Records for this task:
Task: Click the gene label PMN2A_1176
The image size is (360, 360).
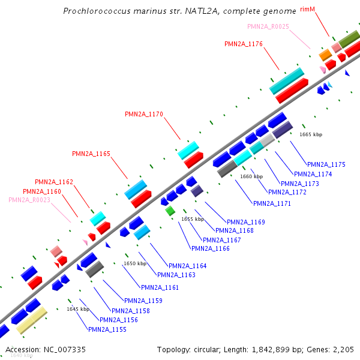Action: [244, 44]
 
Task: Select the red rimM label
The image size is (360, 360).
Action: [324, 10]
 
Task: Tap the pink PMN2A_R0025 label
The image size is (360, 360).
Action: [268, 26]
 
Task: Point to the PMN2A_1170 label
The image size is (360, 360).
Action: [144, 114]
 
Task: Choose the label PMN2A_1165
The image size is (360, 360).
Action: [91, 154]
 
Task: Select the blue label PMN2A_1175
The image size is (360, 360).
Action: [326, 164]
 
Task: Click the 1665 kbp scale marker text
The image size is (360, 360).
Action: [311, 135]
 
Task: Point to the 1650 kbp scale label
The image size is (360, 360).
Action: [135, 263]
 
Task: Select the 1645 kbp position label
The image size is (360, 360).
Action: [78, 309]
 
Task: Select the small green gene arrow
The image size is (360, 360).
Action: [170, 211]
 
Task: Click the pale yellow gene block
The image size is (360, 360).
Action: [31, 321]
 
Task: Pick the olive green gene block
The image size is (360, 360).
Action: [349, 40]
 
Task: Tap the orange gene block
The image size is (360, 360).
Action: [325, 55]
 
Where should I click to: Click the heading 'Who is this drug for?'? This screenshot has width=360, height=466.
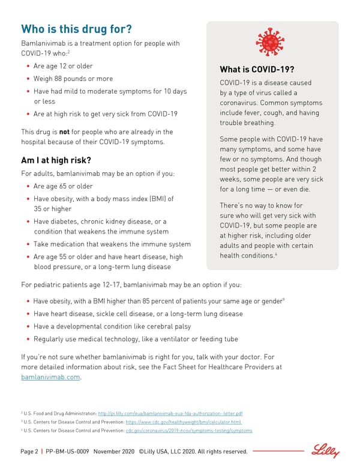tap(76, 29)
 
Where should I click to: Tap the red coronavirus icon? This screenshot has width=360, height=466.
tap(272, 42)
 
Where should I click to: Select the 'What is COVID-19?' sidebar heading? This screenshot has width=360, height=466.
tap(257, 69)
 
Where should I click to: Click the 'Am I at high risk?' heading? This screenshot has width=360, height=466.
tap(56, 160)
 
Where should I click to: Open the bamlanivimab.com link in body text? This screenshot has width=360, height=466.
tap(50, 377)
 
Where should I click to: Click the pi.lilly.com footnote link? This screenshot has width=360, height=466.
tap(170, 414)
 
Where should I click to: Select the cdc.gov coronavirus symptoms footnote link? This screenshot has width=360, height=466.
tap(188, 431)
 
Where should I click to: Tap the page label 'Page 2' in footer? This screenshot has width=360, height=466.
tap(29, 452)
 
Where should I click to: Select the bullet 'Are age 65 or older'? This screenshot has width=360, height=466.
tap(63, 186)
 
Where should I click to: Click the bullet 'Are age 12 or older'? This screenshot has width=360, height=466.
tap(63, 66)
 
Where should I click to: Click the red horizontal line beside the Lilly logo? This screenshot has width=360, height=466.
tap(280, 450)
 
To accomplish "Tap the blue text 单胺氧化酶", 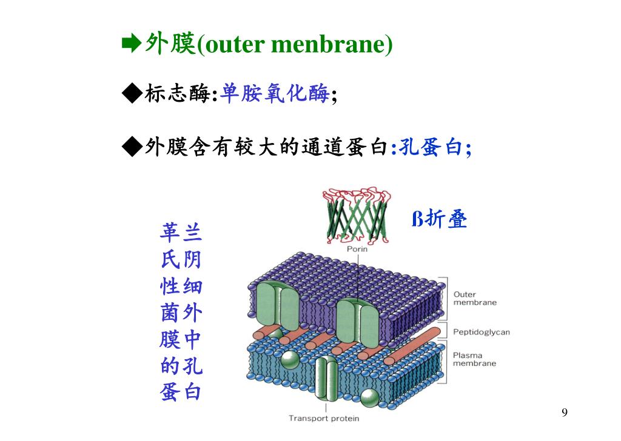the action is tap(276, 94).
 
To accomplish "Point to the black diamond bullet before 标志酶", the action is tap(132, 94).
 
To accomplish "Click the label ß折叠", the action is tap(440, 219).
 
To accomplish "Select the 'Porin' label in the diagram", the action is tap(357, 248).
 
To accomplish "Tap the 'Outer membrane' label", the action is tap(474, 299).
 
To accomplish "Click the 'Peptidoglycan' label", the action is tap(482, 332).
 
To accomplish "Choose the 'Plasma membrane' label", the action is tap(474, 359).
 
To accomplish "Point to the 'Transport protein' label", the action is tap(323, 418).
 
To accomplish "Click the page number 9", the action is tap(565, 413).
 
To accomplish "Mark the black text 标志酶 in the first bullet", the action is tap(176, 94).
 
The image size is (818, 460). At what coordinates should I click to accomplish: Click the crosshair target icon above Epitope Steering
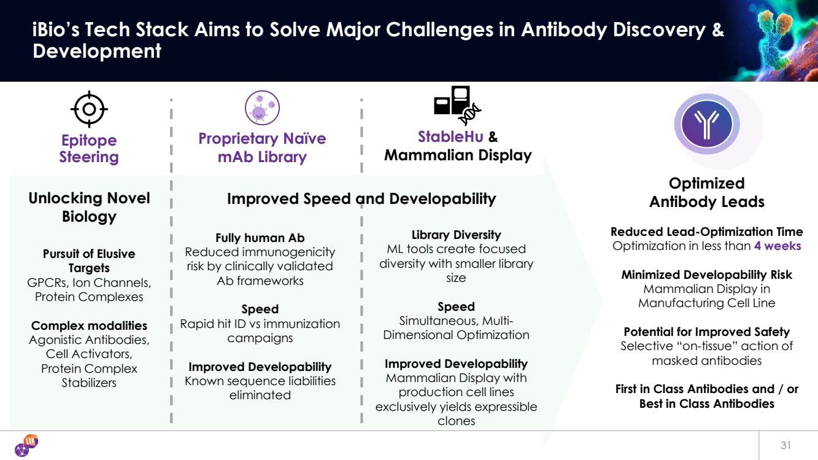pyautogui.click(x=89, y=109)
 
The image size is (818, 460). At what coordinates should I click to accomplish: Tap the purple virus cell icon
pyautogui.click(x=262, y=108)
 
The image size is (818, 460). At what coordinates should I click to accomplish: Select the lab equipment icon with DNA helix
pyautogui.click(x=457, y=106)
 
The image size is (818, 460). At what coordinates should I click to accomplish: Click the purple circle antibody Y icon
pyautogui.click(x=707, y=125)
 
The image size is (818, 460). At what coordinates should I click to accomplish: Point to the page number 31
pyautogui.click(x=786, y=445)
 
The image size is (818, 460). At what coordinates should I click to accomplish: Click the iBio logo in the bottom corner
pyautogui.click(x=26, y=445)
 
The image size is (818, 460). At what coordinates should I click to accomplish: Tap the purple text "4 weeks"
pyautogui.click(x=777, y=246)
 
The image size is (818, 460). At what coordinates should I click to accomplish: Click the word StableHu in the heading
pyautogui.click(x=450, y=136)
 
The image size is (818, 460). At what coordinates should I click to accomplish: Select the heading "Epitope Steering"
pyautogui.click(x=89, y=149)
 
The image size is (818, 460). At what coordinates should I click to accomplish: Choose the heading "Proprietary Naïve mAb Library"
pyautogui.click(x=262, y=147)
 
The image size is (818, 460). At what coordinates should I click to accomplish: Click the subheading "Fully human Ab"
pyautogui.click(x=260, y=238)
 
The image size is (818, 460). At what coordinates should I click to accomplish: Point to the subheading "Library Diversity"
pyautogui.click(x=456, y=235)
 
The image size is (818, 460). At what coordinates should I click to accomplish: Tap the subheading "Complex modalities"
pyautogui.click(x=89, y=325)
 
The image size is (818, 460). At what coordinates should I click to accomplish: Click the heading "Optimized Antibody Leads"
pyautogui.click(x=707, y=193)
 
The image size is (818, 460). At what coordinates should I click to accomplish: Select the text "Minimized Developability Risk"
pyautogui.click(x=707, y=275)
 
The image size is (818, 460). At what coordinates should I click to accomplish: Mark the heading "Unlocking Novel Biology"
pyautogui.click(x=89, y=207)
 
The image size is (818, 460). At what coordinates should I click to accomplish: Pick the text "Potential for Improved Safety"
pyautogui.click(x=707, y=332)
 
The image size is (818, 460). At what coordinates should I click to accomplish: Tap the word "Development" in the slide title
pyautogui.click(x=97, y=51)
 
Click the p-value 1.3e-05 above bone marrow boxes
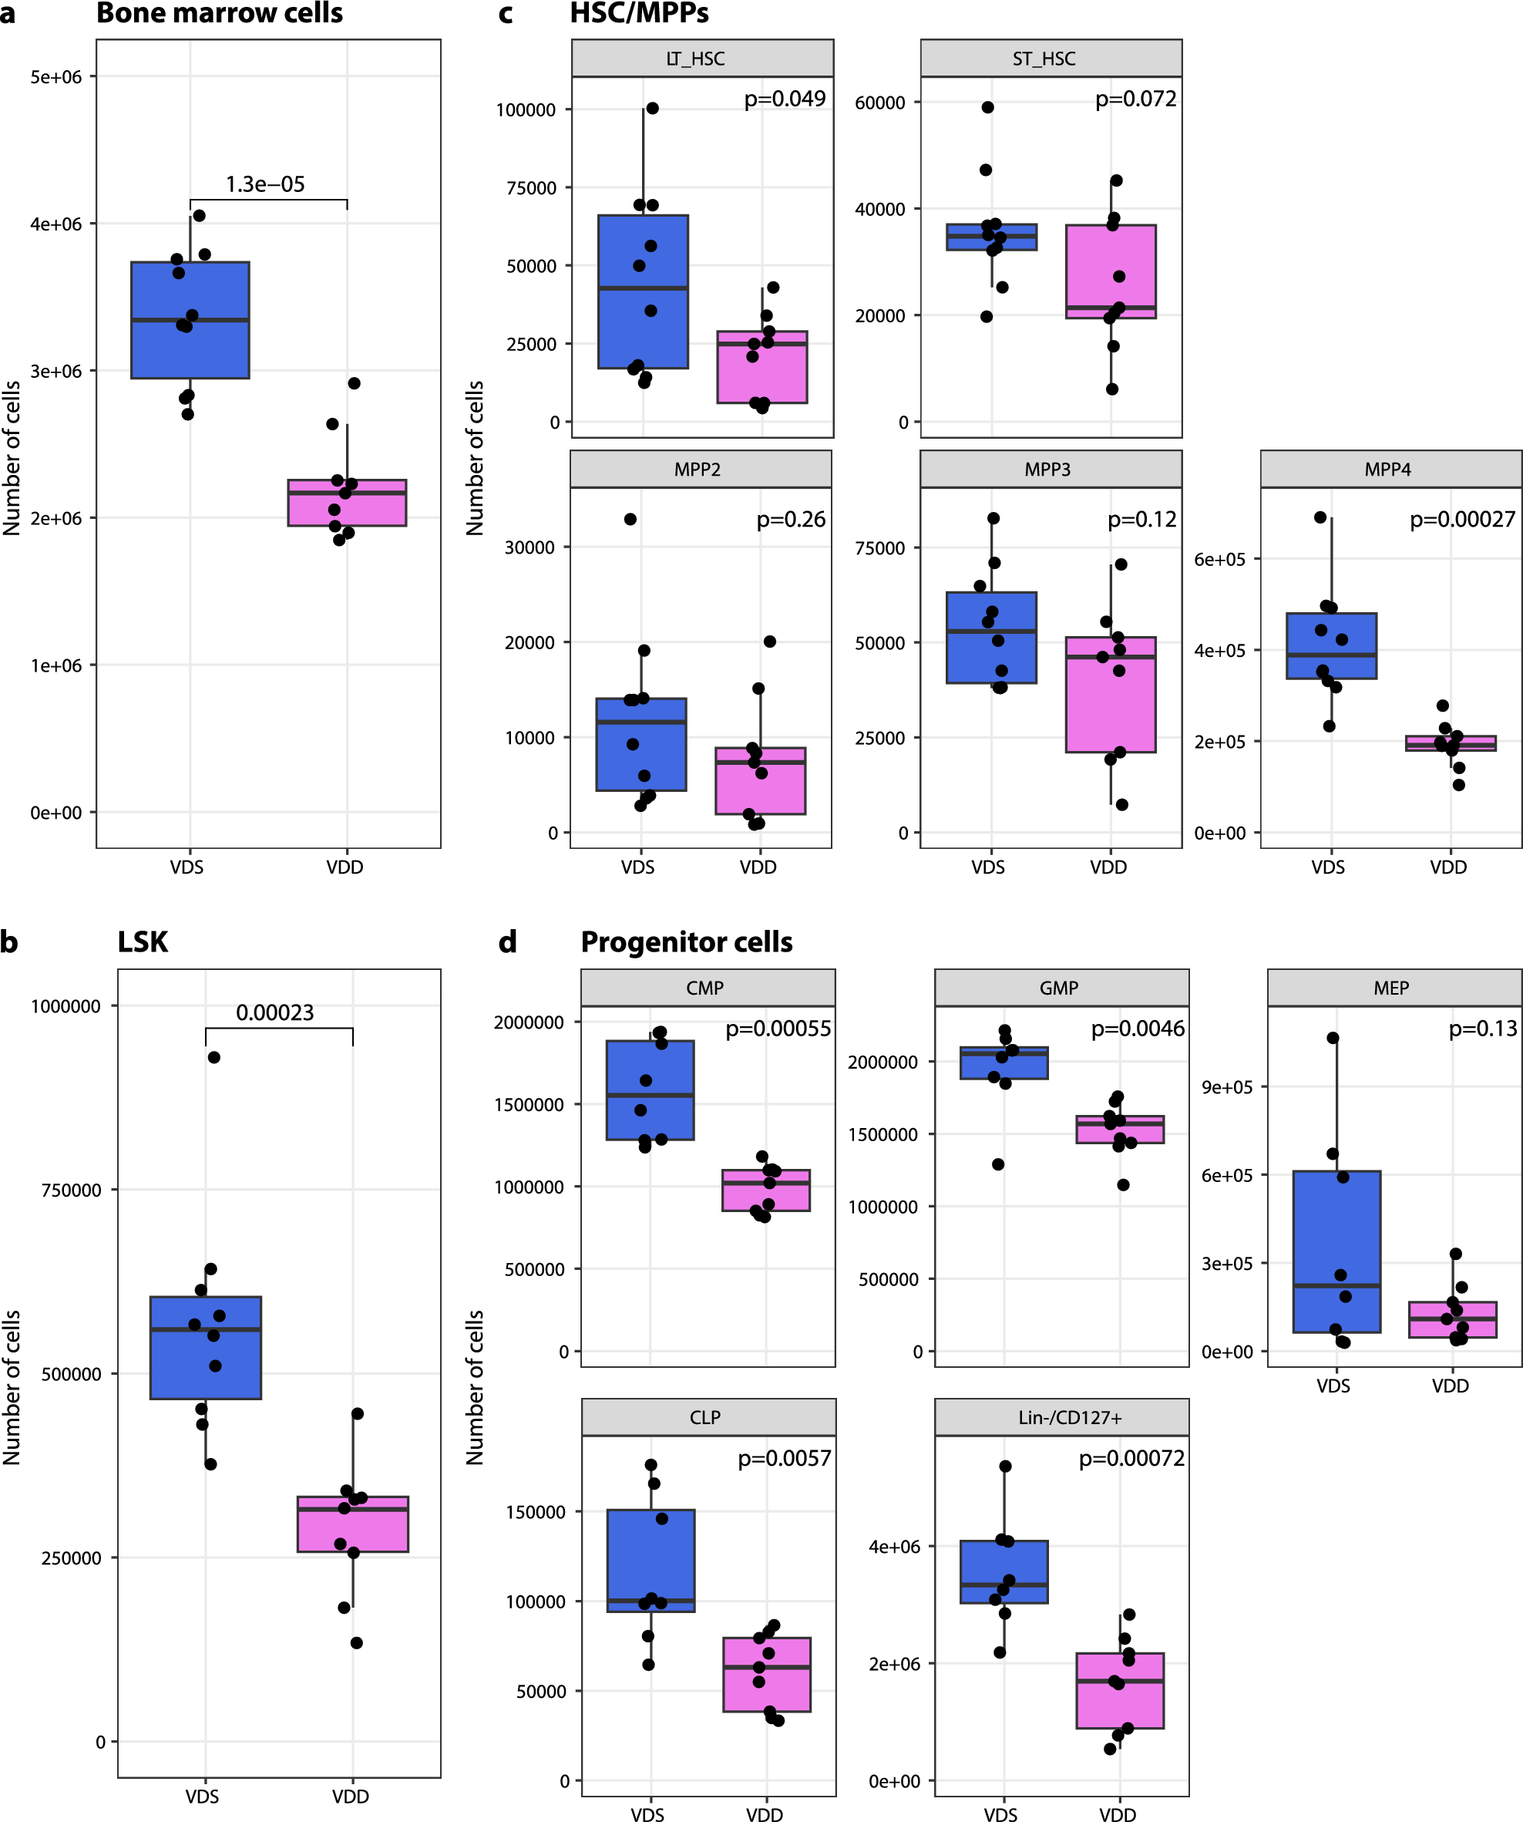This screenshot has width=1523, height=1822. tap(264, 184)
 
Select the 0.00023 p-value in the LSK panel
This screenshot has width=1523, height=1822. tap(275, 1012)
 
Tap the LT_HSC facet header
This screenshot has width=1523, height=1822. tap(701, 58)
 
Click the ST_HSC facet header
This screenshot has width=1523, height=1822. tap(1051, 58)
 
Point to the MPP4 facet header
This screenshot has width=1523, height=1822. tap(1390, 470)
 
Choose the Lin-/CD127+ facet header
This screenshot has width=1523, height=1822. tap(1061, 1417)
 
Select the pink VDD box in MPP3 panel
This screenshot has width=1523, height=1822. tap(1110, 694)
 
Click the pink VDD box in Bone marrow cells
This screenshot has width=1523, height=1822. tap(347, 503)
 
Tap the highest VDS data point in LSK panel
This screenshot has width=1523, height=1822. tap(214, 1057)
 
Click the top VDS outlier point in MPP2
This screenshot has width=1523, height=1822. tap(630, 519)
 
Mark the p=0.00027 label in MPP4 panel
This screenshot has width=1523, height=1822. tap(1462, 519)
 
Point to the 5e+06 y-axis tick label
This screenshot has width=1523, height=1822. tap(56, 77)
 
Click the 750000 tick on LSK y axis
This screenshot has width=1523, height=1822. tap(71, 1190)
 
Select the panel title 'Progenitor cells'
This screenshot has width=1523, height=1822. tap(686, 941)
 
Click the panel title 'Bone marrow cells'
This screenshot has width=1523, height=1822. tap(220, 14)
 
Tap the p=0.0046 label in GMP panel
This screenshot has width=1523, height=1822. tap(1137, 1028)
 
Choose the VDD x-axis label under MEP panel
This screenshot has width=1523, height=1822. tap(1450, 1386)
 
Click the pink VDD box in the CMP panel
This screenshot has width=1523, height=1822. tap(766, 1190)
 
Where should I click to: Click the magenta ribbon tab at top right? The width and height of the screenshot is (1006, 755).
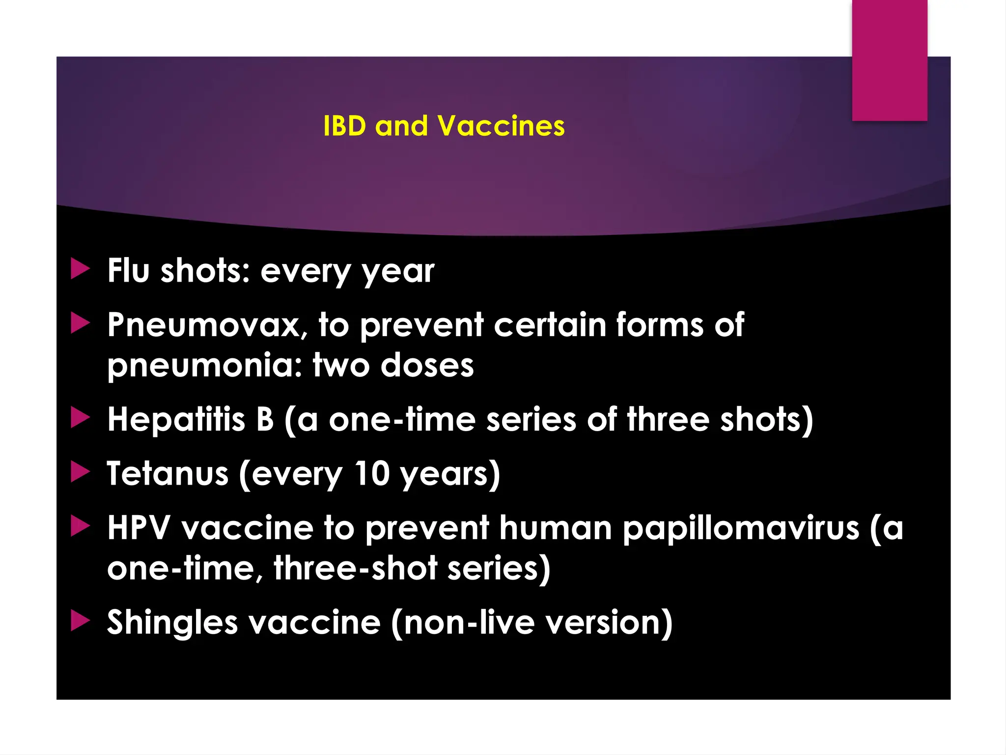890,60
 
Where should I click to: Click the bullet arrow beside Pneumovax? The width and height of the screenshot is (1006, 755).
80,323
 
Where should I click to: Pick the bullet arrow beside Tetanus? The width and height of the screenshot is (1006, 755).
80,472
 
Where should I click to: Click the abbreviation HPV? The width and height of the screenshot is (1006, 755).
139,528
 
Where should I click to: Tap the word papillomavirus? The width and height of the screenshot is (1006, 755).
741,529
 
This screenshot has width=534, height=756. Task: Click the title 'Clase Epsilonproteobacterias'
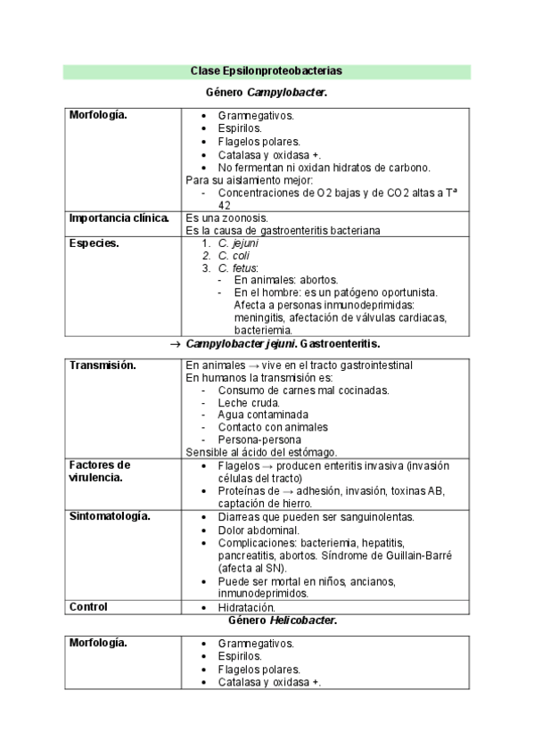(266, 70)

Task instructions:
Beginning at the line with "Select the panel title 'Progenitor cells'" and stopping after the line with "This screenshot has width=1523, height=1822. tap(766, 1190)", please write out every line of the data above exactly and nothing else.

Problem solution:
Select the panel title 'Progenitor cells'
This screenshot has width=1523, height=1822. tap(686, 941)
 
Click the panel title 'Bone marrow cells'
This screenshot has width=1523, height=1822. tap(220, 14)
 
Tap the p=0.0046 label in GMP panel
This screenshot has width=1523, height=1822. tap(1137, 1028)
 
Choose the VDD x-axis label under MEP panel
This screenshot has width=1523, height=1822. tap(1450, 1386)
 
Click the pink VDD box in the CMP panel
This screenshot has width=1523, height=1822. tap(766, 1190)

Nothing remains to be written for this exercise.